▶ **Texto**:
* * *

Por: Edwin Mauricio López García, Le pueden decir solo Edwin, el tipo hace parte del Grupo Investigación Políticas, Sociabilidades y Representaciones Históricas Educativas de la UTP, le gusta la comida de mar y tomar Póker en las tiendas de esquina.

Recuerdo que tendría yo unos ocho años, cuando mi padre llevo a casa un cd de vallenato; en su carátula se leía como título: Los Clásicos de la Provincia. También recuerdo que al escucharlo una de sus canciones se me quedó pegada durante mucho tiempo. Muchas tardes, después de las tareas escolares, me sentaba al lado de la grabadora para poder escuchar a Matilde Lina. Sus versos desde aquellos días dicen así:

Un mediodía que estuve pensando

en la mujer que me hacía soñar,

las aguas claras del río Tocaimo

me dieron fuerzas para cantar…

Al oír cada vez la melodía inicial del acordeón mi interior siempre se alegraba, me imaginaba a la orilla de aquel río pensando en quién sería aquella mujer. El fraseo me cautivaba porque tenía el encanto de una declaración de amor, y hasta el día de hoy nunca he perdido el gusto por aquella canción. Tiempo después cuando aprendí en mi juventud que su compositor se llamaba Leandro Díaz, y que además no podía ver, a la par de que pensaba en el gran don de este hombre que a pesar de no poder mirar el mundo era capaz de componer así. Sentía una gran envidia porque yo también quería poder escoger palabras adecuadas para cantarle a la vida y al amor.

* * *

▶ **Tareas asignadas**:
a. Reproduzca el relato sobre la canción Matilde Lina desde "Por: Edwin Mauricio" hasta "tiendas de esquina.", sustituyendo "comida de mar" por "mariscos".
b. Prosiga el relato sobre la canción Matilde Lina a partir de su última oración.
No es necesario consultar el listado.

▶ **Material proporcionado**:
* * *

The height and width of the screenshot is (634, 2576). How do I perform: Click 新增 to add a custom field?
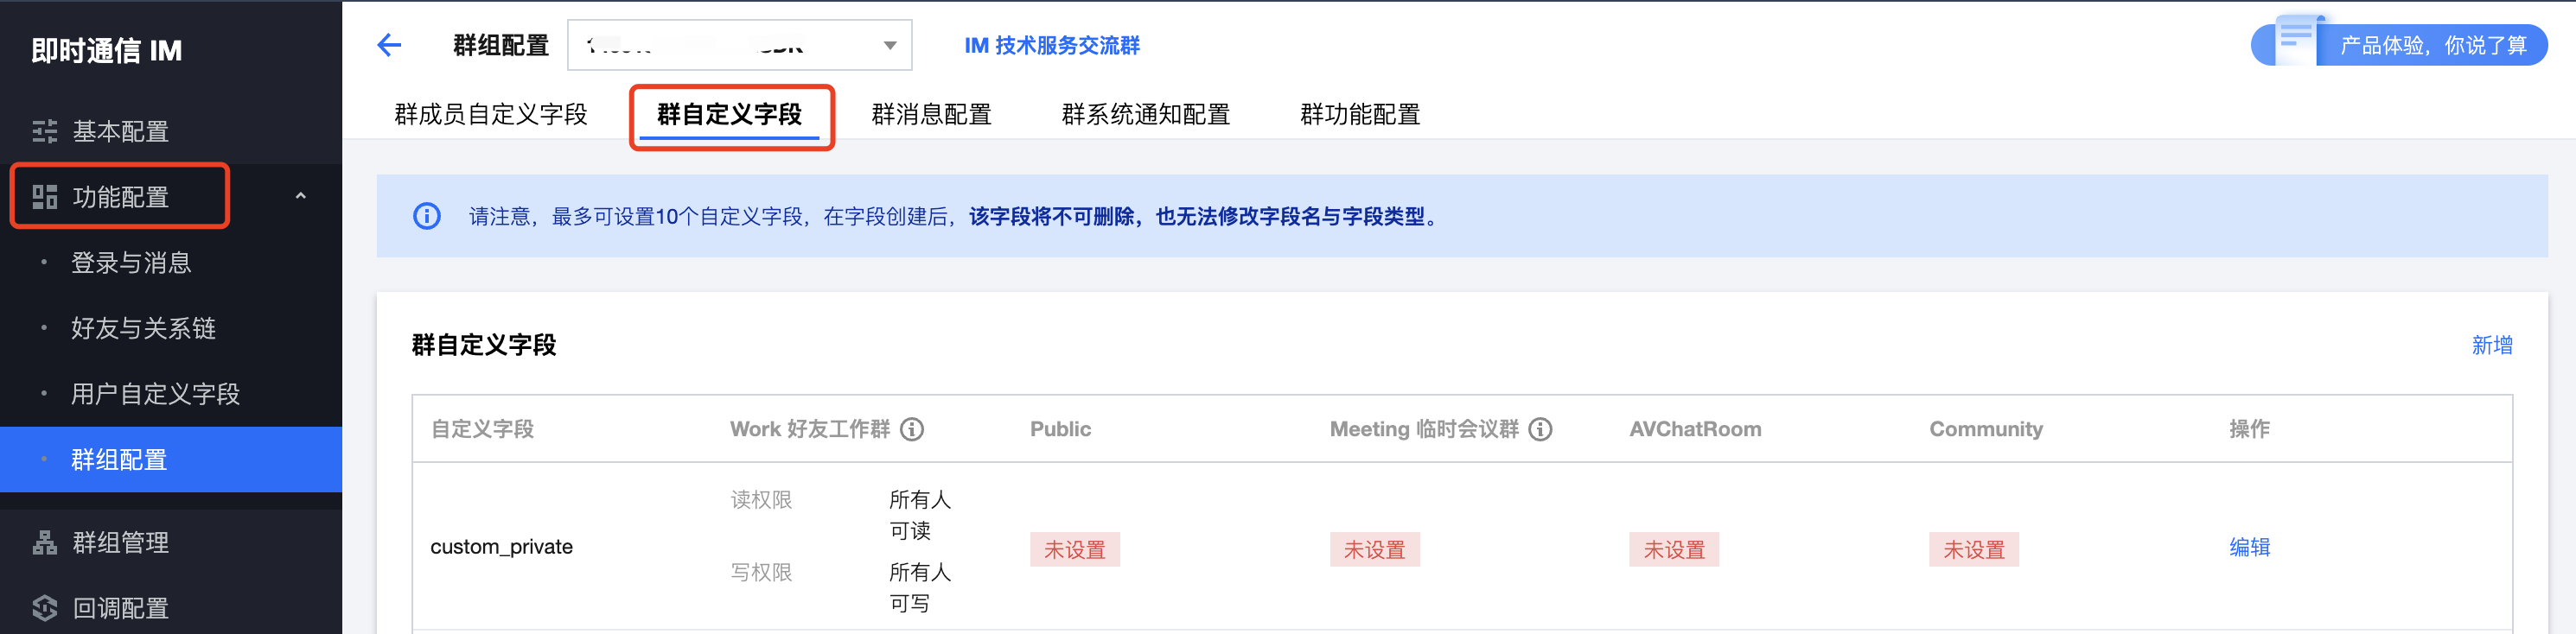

* * *

▶ **Respuestas escritas**:
a.
Por: Edwin Mauricio López García, Le pueden decir solo Edwin, el tipo hace parte del Grupo Investigación Políticas, Sociabilidades y Representaciones Históricas Educativas de la UTP, le gusta la mariscos y tomar Póker en las tiendas de esquina.

b.
Es así que teniendo presente la figura de Leandro Díaz como juglar vallenato, por mi afición lectora pude enterarme el año pasado de la publicación de una novela escrita por Alonso Sánchez Baute titulada: Leandro, no dudé en conseguir el libro. Del escritor ya había devorado con anterioridad sus obras Al diablo la Maldita Primavera y Líbranos del Bien, razón por la cual sabía de primera mano cuánto iba a disfrutar leyendo la nueva obra.

Este relato novelado construido con entrevistas a Leandro y algunos de sus familiares me permitió comprender, mucho tiempo después de mi niñez, la grandeza de nuestro rapsoda criollo, de dónde provenía su maestría y cómo la forjó en su vida. Leandro, nacido el 20 de febrero de 1928 en un domingo de carnaval en Lagunita de la Sierra, Guajira, provino de una familia campesina.

Sánchez Baute narra cómo Leandro, de sus días en el campo, aprendió, entre otras cosas, a presentir la lluvia con su olfato y a reconocer el canto de las aves de la Sierra Nevada; a los turpiales, a los sinsontes, a los azulejos, a los jilgueros y al cardenal guajiro. Igualmente, al leer la novela, conocí cómo luego cuando empezó a componer, sin imágenes en su mente, edificó su memoria con miles de palabras aprendidas de los libros que tanto gustaba que le leyeran, para luego jugar con ellas.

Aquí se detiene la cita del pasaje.